Re: [PATCH v4 09/17] iommufd: Data structure to provide IOVA to PFN mapping

[Date Prev][Date Next][Thread Prev][Thread Next][Date Index][Thread Index]

 



On Mon, Nov 14, 2022 at 07:28:47AM +0000, Tian, Kevin wrote:
> > From: Jason Gunthorpe <jgg@xxxxxxxxxx>
> > Sent: Tuesday, November 8, 2022 8:49 AM
> > 
> > +
> > +/*
> > + * Automatically find a block of IOVA that is not being used and not reserved.
> > + * Does not return a 0 IOVA even if it is valid.
> 
> what is the problem with 0? should this be documented in uAPI?

0 is commonly used as an errant value for uninitialized things.

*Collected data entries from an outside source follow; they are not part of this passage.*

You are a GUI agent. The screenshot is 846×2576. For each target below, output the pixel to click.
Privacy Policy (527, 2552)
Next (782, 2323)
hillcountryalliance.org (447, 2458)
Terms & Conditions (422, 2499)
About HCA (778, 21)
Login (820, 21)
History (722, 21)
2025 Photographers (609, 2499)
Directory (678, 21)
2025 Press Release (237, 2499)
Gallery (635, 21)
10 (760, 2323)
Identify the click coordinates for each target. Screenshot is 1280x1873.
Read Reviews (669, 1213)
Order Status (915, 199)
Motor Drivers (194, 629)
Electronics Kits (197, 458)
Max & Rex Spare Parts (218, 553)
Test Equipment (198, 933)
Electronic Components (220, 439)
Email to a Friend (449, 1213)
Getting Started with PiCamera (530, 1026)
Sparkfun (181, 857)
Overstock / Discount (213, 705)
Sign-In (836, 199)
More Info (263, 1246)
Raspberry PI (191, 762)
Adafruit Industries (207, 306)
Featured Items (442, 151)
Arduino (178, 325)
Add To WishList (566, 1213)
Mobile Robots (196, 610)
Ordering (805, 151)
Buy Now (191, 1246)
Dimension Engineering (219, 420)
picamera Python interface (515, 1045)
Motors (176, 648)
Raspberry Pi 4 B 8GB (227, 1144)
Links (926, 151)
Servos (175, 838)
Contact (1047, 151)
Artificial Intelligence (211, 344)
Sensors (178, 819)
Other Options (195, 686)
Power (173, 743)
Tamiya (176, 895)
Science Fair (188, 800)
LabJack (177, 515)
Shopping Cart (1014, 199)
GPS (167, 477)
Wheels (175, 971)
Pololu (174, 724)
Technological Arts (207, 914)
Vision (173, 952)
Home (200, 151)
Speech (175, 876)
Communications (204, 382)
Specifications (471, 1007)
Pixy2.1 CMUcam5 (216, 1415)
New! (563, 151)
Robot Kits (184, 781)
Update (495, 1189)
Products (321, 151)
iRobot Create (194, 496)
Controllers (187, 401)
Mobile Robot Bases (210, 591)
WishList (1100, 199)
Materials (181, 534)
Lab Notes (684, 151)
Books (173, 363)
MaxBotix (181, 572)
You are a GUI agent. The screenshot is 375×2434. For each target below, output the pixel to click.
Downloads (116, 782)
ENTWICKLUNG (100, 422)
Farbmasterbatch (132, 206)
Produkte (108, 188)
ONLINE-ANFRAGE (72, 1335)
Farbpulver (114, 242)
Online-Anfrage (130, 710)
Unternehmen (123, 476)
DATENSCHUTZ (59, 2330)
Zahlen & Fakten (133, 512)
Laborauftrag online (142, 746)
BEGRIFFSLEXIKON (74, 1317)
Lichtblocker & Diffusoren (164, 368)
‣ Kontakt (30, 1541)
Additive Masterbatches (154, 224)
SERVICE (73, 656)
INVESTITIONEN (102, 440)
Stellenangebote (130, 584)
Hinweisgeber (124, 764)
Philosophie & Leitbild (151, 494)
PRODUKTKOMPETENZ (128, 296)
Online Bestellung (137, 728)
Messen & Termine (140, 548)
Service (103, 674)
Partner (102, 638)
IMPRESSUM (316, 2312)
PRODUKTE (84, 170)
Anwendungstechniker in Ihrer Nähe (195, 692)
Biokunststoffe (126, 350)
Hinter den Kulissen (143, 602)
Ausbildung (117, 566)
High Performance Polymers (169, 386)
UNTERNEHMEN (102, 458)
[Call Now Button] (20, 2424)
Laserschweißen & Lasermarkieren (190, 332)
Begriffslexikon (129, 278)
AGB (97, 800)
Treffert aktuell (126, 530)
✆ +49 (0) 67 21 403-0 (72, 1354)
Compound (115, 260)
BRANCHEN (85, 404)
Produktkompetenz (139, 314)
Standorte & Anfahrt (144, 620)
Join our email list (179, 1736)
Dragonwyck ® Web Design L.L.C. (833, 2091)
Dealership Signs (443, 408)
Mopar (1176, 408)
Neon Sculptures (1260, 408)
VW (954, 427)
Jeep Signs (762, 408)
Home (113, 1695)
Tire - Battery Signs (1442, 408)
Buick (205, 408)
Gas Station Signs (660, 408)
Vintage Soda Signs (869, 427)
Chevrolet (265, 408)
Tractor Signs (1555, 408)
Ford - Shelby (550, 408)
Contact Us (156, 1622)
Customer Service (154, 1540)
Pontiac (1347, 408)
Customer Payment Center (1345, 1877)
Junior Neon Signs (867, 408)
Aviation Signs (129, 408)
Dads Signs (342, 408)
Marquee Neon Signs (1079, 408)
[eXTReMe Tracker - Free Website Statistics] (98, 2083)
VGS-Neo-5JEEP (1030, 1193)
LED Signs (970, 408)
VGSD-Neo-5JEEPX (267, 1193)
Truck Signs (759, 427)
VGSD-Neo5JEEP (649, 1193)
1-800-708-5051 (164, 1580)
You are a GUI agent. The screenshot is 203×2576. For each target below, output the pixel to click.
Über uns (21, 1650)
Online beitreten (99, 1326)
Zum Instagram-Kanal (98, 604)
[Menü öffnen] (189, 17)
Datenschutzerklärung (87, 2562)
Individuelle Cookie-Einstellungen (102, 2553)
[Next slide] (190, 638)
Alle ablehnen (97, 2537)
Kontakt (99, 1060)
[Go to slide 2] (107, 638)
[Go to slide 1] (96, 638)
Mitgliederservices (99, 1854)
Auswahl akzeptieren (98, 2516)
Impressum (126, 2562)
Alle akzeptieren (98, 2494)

We
don't automatically map it into a process mm because it can cause
security problems if we don't trap a bogus 0/NULL pointer reference.

The same logic applies here too, the allocator should not return 0 to
reserve it as an unmapped IOVA page to catch bugs.

I don't think it needs to be documented

> > +	interval_tree_for_each_span(&allowed_span, &iopt->allowed_itree,
> > +				    PAGE_SIZE, ULONG_MAX - PAGE_SIZE) {
> > +		if (RB_EMPTY_ROOT(&iopt->allowed_itree.rb_root)) {
> > +			allowed_span.start_used = PAGE_SIZE;
> > +			allowed_span.last_used = ULONG_MAX - PAGE_SIZE;
> > +			allowed_span.is_hole = false;
> > +		}
> 
> statically initialize it when iopt is created?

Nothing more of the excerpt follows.